Some of the annotations contain text in more than one language. For example, there are several with commentary in Chinese, Japanese and Tibetan. For these annotations, it's appropriate to set the language property to "ja,zh,bo" – indicating that both Japanese and Chinese readers may want to find it.

The language tagging that is happening here is likely to be at the resource level, rather than the string level. It's possible, however, that the text-processing language for strings inside the resource may be assumed by looking at the resource level language tag – but only if it is a single language tag. If the tag contains "ja,zh,bo" it's not clear which strings are in Japanese, which are in Chinese, and which are in Tibetan.

Capturing the text-processing language

Having identified the relevant annotation text to present to Kensuke, his application has to then display it so that he can read it. It's important to apply the correct font to the text. In the following example, the first line is labeled ja (Japanese), and the second zh-Hant (Traditional Chinese) respectively. The characters on both lines are the same code points, but they demonstrate systematic differences between how those and similar codepoints are rendered in Japanese vs. Chinese fonts. It's important to associate the right forms with the right language, otherwise you can make the reader uncomfortable or possibly unhappy.

雪, 刃, 直, 令, 垔

So, it's important to apply a Japanese font to the Japanese text that Kensuke is reading. There are also language-specific differences in the way text is wrapped at the end of a line. For these reasons we need to identify the actual language of the text to which the font or the wrapping algorithm will be applied.

Another consideration that might apply is the use of text-to-speech. A voice browser will need to know whether to use Japanese or Chinese pronunciations, voices, and dictionaries for the ideographic characters contained in the annotation body text.

Various other text rendering or analysis tools need to know the language of the text they are dealing with.

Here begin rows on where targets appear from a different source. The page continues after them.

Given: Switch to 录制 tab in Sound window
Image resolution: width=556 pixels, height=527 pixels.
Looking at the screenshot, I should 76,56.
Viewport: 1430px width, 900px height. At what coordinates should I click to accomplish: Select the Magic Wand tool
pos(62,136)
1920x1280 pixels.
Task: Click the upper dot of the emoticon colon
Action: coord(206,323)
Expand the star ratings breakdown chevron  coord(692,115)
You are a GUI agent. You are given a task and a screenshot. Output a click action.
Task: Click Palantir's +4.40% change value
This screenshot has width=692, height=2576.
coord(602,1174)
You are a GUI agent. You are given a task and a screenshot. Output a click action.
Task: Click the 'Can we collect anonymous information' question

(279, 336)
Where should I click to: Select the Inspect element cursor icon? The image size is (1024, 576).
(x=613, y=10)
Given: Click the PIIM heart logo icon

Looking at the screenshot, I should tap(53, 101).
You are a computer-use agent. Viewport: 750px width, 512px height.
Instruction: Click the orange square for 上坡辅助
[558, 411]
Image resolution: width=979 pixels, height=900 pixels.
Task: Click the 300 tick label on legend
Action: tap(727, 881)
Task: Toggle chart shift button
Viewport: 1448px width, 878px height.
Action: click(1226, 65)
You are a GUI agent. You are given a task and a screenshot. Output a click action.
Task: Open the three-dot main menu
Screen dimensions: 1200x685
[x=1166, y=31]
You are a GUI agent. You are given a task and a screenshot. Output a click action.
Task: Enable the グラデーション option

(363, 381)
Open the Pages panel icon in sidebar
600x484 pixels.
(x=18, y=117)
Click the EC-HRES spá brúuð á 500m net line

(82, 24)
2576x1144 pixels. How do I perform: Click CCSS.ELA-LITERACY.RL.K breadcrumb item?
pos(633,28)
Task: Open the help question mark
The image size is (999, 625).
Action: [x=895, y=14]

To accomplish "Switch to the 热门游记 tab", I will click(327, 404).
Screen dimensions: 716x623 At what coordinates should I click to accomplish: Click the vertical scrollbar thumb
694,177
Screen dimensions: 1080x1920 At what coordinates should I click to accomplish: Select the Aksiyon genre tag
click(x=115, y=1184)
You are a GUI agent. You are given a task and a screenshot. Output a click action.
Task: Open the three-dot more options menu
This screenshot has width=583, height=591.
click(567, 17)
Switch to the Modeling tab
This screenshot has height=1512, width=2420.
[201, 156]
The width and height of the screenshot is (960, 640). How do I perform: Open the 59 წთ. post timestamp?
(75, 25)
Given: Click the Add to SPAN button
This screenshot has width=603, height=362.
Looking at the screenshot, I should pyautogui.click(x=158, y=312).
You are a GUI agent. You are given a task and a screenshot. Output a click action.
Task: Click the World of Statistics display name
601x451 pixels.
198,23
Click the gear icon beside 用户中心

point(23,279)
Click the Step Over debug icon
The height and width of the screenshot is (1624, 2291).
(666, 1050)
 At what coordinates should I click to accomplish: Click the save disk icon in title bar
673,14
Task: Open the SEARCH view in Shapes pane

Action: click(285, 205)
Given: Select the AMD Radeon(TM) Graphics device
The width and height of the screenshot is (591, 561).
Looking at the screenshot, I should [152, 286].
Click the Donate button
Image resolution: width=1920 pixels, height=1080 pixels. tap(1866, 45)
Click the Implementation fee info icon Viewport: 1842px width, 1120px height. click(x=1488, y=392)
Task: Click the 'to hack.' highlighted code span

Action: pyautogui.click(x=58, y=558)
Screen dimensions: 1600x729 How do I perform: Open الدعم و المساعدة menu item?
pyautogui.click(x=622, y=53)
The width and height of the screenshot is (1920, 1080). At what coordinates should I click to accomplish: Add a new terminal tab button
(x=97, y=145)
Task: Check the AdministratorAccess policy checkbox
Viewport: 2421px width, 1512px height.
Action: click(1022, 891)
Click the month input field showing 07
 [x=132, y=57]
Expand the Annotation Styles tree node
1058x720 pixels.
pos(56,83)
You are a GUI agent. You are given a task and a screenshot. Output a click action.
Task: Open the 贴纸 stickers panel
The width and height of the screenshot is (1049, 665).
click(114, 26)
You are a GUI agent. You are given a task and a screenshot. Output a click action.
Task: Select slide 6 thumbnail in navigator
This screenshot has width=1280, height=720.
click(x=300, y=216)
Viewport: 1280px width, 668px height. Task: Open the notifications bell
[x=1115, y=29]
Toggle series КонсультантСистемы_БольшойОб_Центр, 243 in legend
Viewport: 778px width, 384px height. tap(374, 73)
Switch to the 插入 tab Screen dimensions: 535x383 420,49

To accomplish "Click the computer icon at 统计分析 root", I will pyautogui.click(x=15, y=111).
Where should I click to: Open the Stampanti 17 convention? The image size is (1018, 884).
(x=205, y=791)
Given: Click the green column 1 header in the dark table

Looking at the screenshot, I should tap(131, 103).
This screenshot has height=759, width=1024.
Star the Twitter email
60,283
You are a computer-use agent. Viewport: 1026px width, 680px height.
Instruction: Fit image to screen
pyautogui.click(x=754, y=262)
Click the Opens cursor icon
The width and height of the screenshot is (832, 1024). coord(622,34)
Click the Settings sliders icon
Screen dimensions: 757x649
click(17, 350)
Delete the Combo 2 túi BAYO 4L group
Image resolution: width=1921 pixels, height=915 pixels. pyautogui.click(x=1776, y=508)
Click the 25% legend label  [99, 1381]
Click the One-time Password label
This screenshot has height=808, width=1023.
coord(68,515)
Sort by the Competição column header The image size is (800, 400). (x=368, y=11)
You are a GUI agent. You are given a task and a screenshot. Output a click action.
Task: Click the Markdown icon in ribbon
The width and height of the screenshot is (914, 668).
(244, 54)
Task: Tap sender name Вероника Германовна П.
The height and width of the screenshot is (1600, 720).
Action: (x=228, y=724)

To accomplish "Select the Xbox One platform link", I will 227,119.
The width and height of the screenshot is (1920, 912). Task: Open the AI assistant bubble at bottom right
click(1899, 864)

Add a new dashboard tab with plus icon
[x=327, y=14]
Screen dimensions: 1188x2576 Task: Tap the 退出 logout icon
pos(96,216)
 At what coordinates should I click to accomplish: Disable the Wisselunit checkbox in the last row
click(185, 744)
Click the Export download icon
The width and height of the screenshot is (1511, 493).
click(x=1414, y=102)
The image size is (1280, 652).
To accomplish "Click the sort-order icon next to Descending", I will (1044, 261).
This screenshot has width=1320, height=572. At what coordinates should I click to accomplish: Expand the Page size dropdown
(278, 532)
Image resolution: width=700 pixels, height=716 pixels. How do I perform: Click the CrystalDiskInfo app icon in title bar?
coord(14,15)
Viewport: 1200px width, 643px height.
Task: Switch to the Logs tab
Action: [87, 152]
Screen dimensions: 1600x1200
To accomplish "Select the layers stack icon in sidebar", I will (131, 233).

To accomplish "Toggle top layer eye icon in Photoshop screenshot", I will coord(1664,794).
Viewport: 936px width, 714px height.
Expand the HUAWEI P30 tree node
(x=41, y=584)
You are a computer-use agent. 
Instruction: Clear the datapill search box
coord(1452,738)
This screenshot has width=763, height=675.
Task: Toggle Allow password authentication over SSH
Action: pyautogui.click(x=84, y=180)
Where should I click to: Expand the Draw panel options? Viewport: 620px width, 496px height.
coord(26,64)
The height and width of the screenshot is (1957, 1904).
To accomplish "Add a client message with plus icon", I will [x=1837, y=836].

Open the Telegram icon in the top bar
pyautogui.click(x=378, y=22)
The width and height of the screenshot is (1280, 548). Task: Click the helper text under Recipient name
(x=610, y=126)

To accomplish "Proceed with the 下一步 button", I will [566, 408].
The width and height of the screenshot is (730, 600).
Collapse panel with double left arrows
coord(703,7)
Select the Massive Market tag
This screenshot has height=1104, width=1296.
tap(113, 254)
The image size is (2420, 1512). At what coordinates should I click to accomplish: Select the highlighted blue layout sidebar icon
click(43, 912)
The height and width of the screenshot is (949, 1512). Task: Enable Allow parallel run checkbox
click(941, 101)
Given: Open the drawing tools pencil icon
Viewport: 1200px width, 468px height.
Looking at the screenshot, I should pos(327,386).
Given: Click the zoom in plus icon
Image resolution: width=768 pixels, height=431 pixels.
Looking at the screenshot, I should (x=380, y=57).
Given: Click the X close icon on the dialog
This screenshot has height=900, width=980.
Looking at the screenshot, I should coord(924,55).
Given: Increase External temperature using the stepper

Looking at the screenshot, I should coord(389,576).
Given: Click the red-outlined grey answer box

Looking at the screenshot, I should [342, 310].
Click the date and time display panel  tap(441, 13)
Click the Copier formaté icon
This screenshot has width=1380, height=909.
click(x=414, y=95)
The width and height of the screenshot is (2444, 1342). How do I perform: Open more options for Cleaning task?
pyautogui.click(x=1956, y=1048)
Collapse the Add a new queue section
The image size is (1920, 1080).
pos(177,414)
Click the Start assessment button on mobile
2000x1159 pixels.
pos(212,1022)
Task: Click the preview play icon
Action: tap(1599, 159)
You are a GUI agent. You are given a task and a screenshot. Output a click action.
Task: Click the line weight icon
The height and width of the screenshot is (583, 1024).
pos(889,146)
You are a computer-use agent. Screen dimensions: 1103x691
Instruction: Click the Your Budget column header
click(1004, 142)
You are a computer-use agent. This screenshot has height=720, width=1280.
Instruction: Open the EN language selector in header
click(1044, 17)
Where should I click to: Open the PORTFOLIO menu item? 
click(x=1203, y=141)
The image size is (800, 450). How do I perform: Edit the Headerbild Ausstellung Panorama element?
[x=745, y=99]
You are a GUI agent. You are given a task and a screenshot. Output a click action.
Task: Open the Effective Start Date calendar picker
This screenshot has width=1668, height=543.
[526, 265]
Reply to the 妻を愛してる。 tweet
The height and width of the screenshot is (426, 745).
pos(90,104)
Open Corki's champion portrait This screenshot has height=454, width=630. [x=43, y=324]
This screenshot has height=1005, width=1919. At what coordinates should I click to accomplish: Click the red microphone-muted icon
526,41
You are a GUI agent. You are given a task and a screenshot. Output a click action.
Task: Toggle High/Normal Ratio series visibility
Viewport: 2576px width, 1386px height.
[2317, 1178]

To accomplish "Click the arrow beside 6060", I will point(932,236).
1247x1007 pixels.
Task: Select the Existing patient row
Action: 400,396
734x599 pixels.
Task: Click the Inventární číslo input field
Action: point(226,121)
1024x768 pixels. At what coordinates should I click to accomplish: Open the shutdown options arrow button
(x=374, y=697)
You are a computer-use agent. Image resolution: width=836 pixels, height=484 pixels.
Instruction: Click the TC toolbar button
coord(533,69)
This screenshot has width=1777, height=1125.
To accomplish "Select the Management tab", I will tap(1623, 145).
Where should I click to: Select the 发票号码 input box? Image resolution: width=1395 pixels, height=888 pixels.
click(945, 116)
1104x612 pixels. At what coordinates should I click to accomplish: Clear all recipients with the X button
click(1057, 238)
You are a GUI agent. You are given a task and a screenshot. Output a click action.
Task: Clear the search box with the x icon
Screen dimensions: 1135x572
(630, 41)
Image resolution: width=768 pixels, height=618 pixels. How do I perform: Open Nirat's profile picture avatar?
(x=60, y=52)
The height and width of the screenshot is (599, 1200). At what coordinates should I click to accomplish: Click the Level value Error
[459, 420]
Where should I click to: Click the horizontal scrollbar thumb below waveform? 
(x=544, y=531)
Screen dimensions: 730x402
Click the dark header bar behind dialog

Many different types of text processing depend on information about the language of the content in order to provide the proper processing or results and this goes beyond mere presentation of the text. For example, if Kensuke wanted to search for an annotation, the application might provide a full text search capability. In order to index the words in the annotations, the application would need to split the text according to word boundaries. In Japanese and Chinese, which do not use spaces in-between words, this often involves using dictionaries and heuristics that are language specific.

We also need a way to indicate the change of language to Chinese and Tibetan later in the commentary for some annotations, so that appropriate fonts and wrapping algorithms can be applied there.

Other Approaches Considered

The above Best Practices are based on discussion with TAG, implementation in several W3C Specifications, and the recommendations of the Internationalization Working Group. Other approaches to identifying language in document formats have been used occasionally or have been proposed in the past. Each is described below.

Require HTML or XML for content

One proposal from members of the Annotation WG was to require HTML/XML formats for such annotation bodies, and use the lang or xml:lang attributes in markup to denote the language changes. (This approach would also apply to base direction by using HTML's built-in dir attribute; there is no built-in attribute in XML.)

This proposal can be useful for agreements that support the interchange of HTML or XML markup data.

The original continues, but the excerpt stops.